# [GIVEN RECORDS]
--- START ---
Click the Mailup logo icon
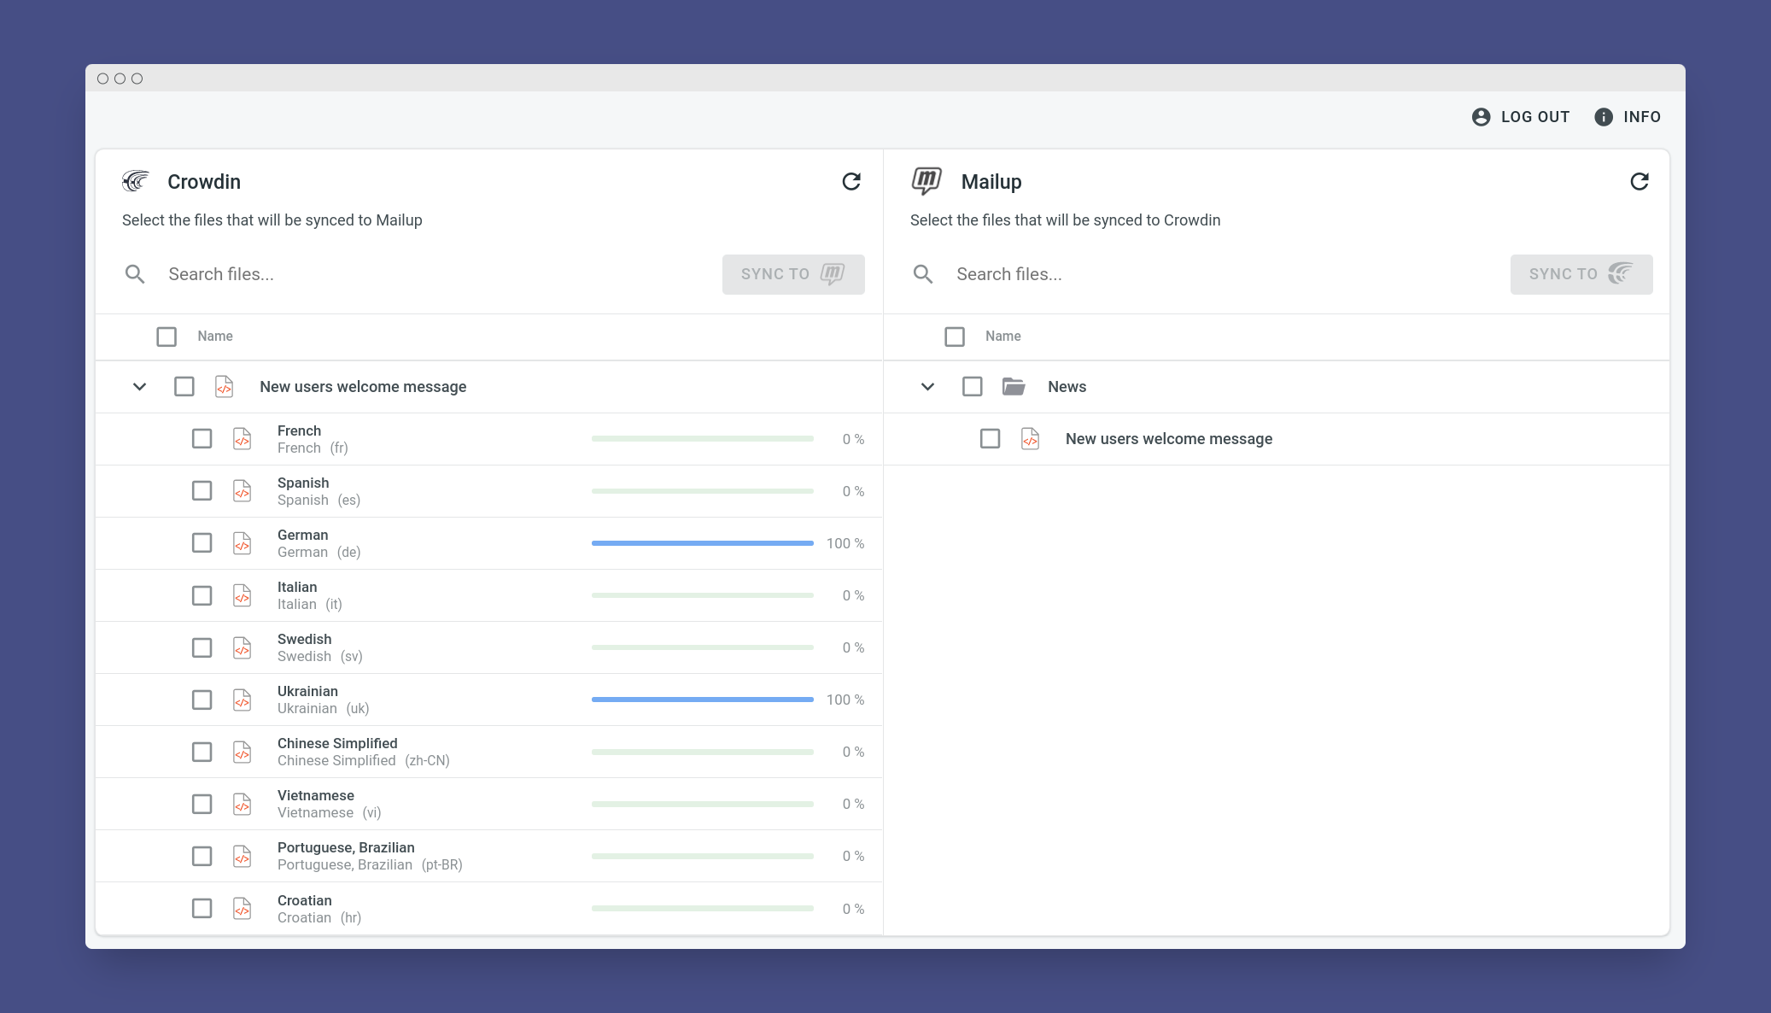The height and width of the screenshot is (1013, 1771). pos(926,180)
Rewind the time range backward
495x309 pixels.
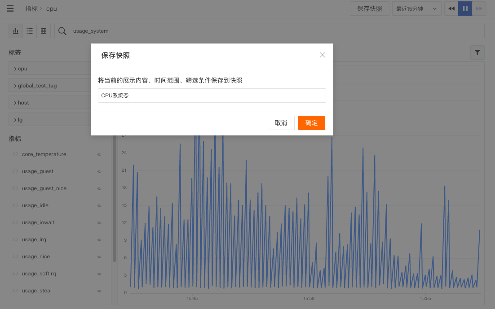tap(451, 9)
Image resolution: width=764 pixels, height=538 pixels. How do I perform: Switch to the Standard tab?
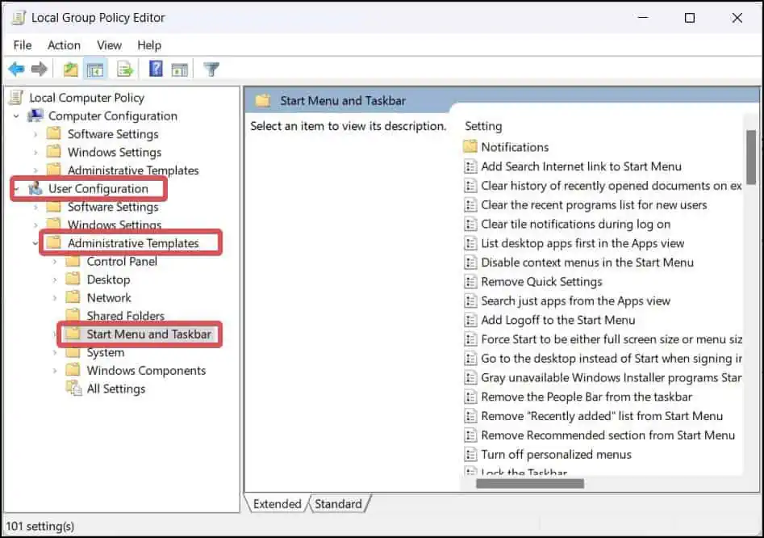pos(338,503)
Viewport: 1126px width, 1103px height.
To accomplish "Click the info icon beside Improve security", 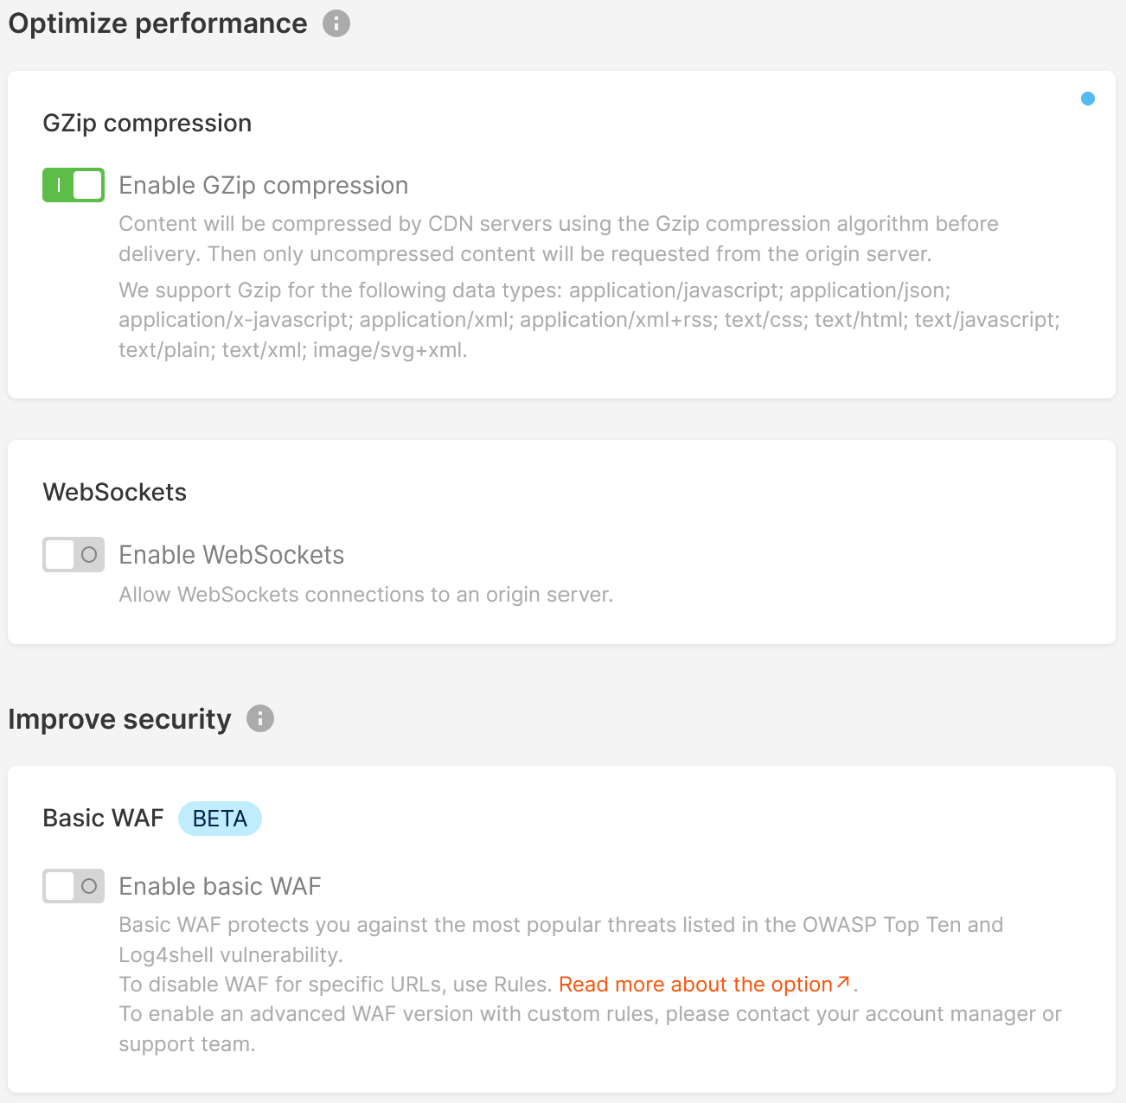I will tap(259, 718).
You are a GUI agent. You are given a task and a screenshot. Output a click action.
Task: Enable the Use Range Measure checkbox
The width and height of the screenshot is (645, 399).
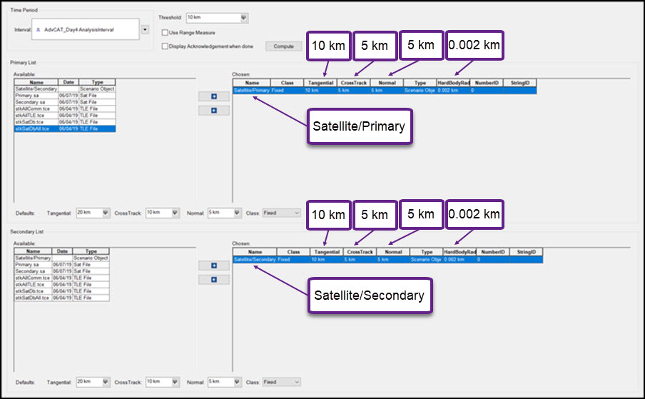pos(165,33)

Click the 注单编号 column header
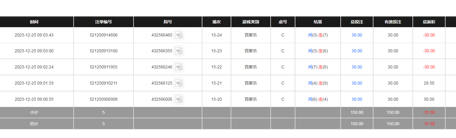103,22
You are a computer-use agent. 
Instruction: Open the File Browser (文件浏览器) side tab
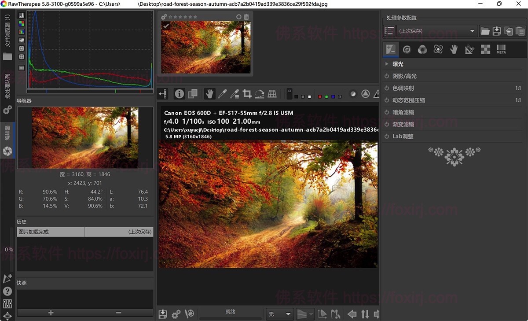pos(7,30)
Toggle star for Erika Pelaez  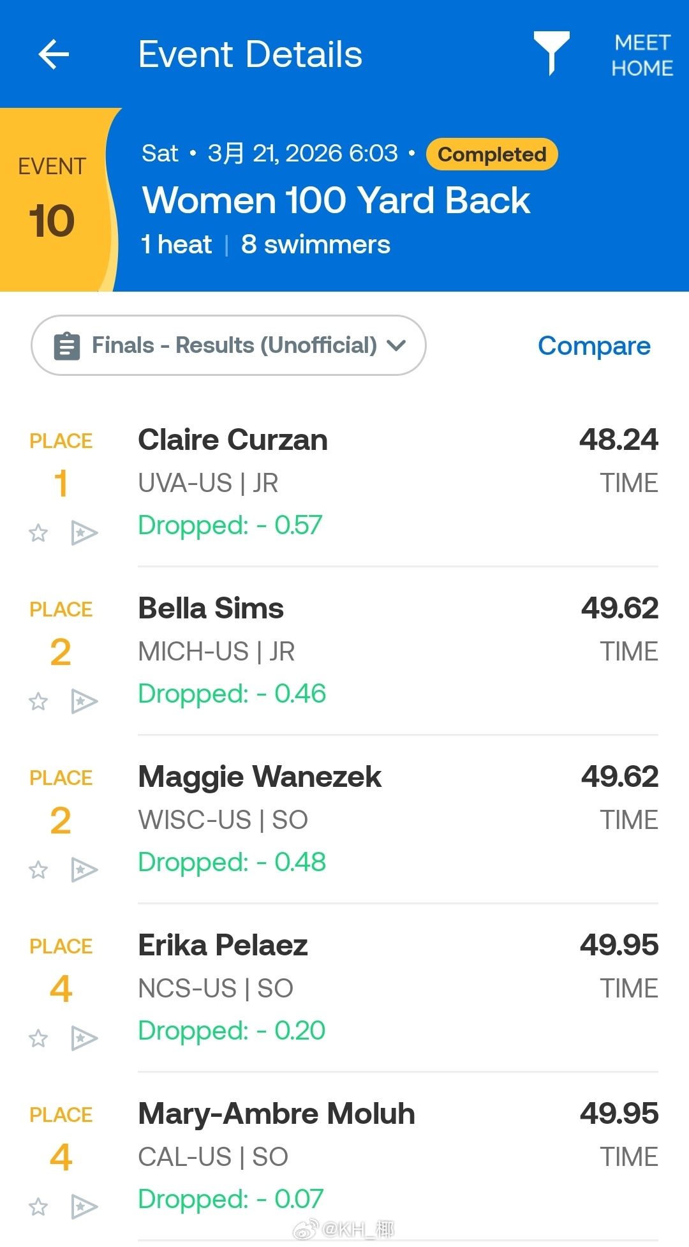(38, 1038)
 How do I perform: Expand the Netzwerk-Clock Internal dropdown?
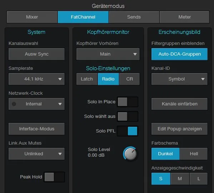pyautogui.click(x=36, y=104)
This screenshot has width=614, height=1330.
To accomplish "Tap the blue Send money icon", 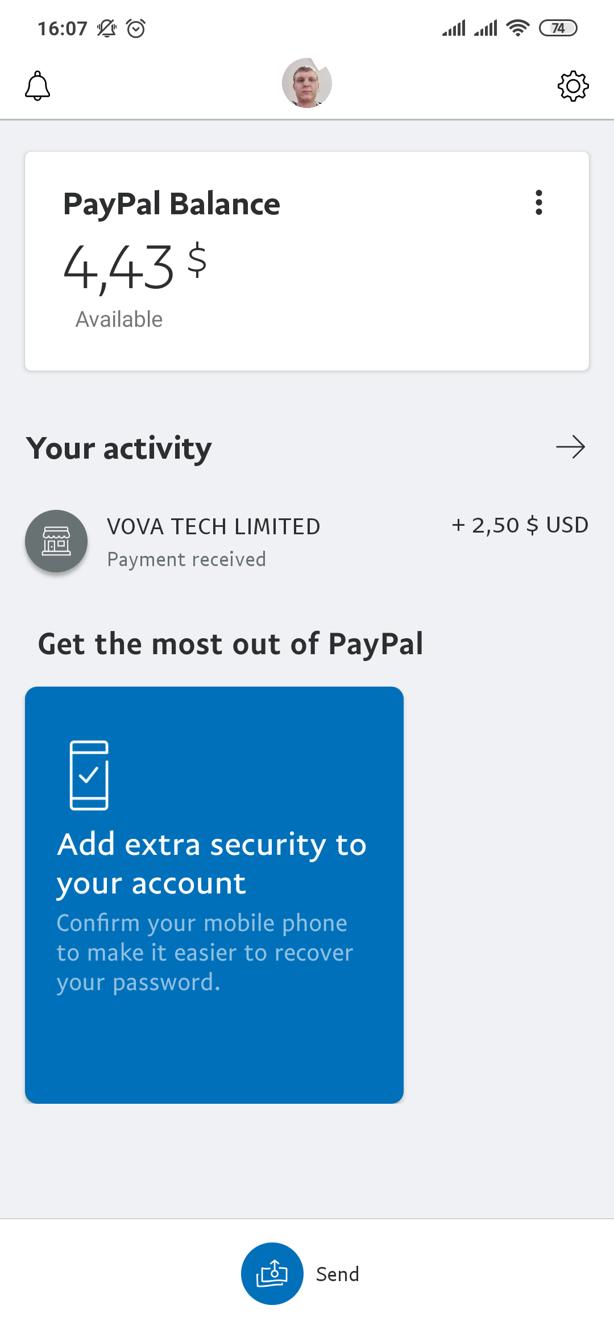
--- END ---
# [TASK DETAILS]
Nothing but the lines from the start of the records above through the line with "Viewport: 1126px width, 1103px height." should be retyped, each exactly as written; leave out all pictures.

# [SOLUTION TO THIS TASK]
Click the Mailup logo icon
The height and width of the screenshot is (1013, 1771). pos(926,180)
Rewind the time range backward
495x309 pixels.
tap(451, 9)
Image resolution: width=764 pixels, height=538 pixels. How do I perform: Switch to the Standard tab?
pos(338,503)
Viewport: 1126px width, 1103px height.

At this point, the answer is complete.